China’s foreign ministry said it was also suspending exchanges with Washington on countering cross-border crime and drug trafficking, all moves Washington called “irresponsible.”

Enraged when Pelosi became the highest-level U.S. visitor in 25 years to the self-governed island that Beijing regards as its territory, China launched military drills in the seas and skies around Taiwan on Thursday. The live-fire drills, the largest ever conducted by China in the Taiwan Strait, are scheduled to continue until noon on Sunday.
Taiwan’s defence ministry said on Friday it scrambled jets to warn away Chinese aircraft that it said entered the island’s air defence zone, some of which crossed the Taiwan Strait median line, an unofficial buffer separating the two sides.
A total of 68 Chinese military aircraft and 13 navy ships had conducted missions in the strait, the ministry said.
China’s Eastern Theater Command of the People’s Liberation Army (PLA) said in a statement it conducted air and sea drills to the north, southwest and east of Taiwan on Friday “to test the troops’ joint combat capabilities.”
U.S. Secretary of State Antony Blinken said Washington has repeatedly made clear to Beijing it does not seek a crisis over Pelosi’s visit to Taiwan earlier this week during a congressional tour of Asia.
“There is no justification for this extreme, disproportionate and escalatory military response,” he told a news conference on the sidelines of ASEAN regional meetings in Cambodia, adding, “Now, they’ve taken dangerous acts to a new level”.
Blinken emphasised that the United States would not take actions to provoke a crisis, but it would continue to support regional allies and conduct standard air and maritime transit through the Taiwan Strait.
“We will fly, sail and operate wherever international law allows,” he said.
A U.S. official, speaking on the condition of anonymity, said Chinese officials had not responded to calls made by senior Pentagon officials this week, but the move was seen as China showing displeasure over the Pelosi trip rather than severing the channel between senior defense officials including U.S. Defense Secretary Lloyd Austin.

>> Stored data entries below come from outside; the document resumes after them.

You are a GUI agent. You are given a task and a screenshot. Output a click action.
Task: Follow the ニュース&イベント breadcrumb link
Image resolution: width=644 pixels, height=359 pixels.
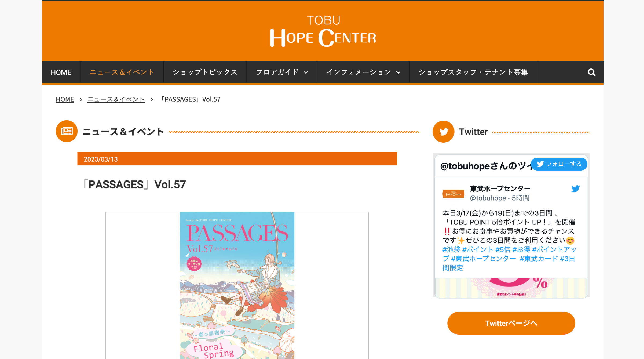coord(116,99)
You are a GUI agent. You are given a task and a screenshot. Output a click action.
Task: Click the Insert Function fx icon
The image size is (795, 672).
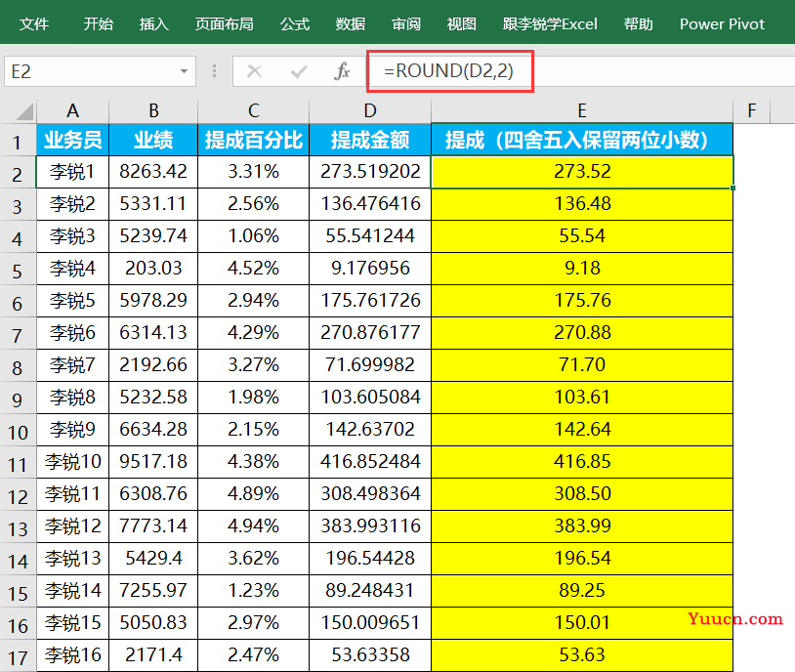[342, 71]
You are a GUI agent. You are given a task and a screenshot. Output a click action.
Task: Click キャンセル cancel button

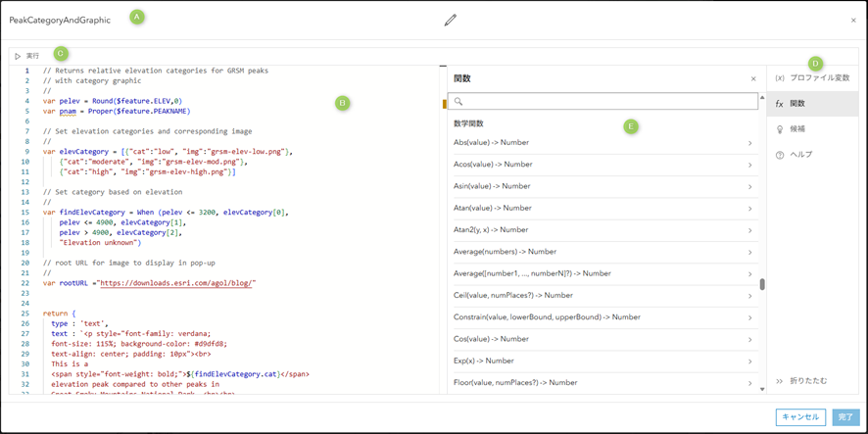[800, 416]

Chinese foreign minister Wang Yi told a media briefing after the ASEAN meetings: “I heard that U.S. Secretary of State Blinken held his news conference and spread some misinformation and was not speaking truthfully.”
“We wish to issue a warning to the United States: Do not act rashly, do not create a greater crisis,” Wang said.
Jing Quan, a senior Chinese Embassy official in Washington, echoed that, telling a briefing: “The only way out of this crisis is that the U.S. side must take measures immediately to rectify its mistakes and eliminate the grave impact of Pelosi’s visit.”
He said Washington should “avoid pushing China-U.S. relations down the dangerous track of conflict and confrontation”.